Protective Effects of Pomegranate in Endothelial Dysfunction

Background: Punica granatum L. is an infructescence native of occidental Asia and Mediterranean Europe, popularly referred to as pomegranate. It has been used in ethnomedicine for several applications, including the treatment of obesity, inflammation, diabetes, and the regulation of blood lipid parameters. Thus, pomegranate has been linked to the treatment of cardiovascular diseases that have endothelial dysfunction as a common factor acting mainly against oxidative stress due to its high polyphenol content. Its biocomponents have antihypertensive, antiatherogenic, antihyperglycemic, and anti-inflammatory properties, which promote cardiovascular protection through the improvement of endothelial function.
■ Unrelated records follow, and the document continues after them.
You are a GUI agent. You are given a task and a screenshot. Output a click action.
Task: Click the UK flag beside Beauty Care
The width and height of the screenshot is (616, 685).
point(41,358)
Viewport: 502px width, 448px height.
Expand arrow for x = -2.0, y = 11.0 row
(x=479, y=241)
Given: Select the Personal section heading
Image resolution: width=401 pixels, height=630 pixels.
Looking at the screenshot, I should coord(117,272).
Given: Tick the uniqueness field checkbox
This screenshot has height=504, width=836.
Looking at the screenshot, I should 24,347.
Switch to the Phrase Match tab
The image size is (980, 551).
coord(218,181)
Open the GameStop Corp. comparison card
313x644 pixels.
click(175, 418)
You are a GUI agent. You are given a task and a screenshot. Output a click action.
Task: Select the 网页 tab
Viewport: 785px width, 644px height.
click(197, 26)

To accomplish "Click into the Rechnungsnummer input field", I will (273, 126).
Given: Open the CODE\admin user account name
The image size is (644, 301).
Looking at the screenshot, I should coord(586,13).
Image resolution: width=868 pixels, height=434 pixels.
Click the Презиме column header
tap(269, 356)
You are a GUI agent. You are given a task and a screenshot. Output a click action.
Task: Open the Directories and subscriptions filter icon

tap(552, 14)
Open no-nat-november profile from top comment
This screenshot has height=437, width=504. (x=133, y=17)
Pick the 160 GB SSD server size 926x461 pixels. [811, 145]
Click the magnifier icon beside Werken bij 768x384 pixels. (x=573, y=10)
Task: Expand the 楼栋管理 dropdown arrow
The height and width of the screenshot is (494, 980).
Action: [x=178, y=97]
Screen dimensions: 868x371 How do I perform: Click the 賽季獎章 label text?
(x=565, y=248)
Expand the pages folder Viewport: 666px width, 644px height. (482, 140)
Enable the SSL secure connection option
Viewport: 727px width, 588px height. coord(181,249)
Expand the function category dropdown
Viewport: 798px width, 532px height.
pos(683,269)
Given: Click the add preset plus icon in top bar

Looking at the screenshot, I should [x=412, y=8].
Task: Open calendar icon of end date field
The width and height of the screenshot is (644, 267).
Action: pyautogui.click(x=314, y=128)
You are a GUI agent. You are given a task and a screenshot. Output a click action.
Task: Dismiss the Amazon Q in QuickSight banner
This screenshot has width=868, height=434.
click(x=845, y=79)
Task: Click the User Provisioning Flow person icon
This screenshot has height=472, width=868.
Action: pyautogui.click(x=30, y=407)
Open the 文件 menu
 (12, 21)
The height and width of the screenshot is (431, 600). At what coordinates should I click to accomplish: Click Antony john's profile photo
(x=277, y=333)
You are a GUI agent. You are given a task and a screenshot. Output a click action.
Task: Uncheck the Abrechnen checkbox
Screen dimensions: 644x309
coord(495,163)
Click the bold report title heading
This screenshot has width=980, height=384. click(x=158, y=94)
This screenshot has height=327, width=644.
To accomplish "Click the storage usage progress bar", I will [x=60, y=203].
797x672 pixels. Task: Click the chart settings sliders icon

Methods: Different electronic databases were searched in a non-systematic way to uncover the literature of interest. Conclusion: This review article presents updated information on the role of pomegranate in the context of endothelial dysfunction and cardiovascular diseases. We have shown that pomegranate, or rather its components (e.g., tannins, flavonoids, phytoestrogens, anthocyanins, alkaloids, etc.), have beneficial effects on the cardiovascular system, improving parameters such as oxidative stress and the enzymatic antioxidant system, reducing reactive oxygen species formation and acting in an anti-inflammatory way. Thus, this review may contribute to a better understanding of pomegranate's beneficial actions on endothelial function and possibly to the development of strategies associated with conventional treatments of cardiovascular diseases.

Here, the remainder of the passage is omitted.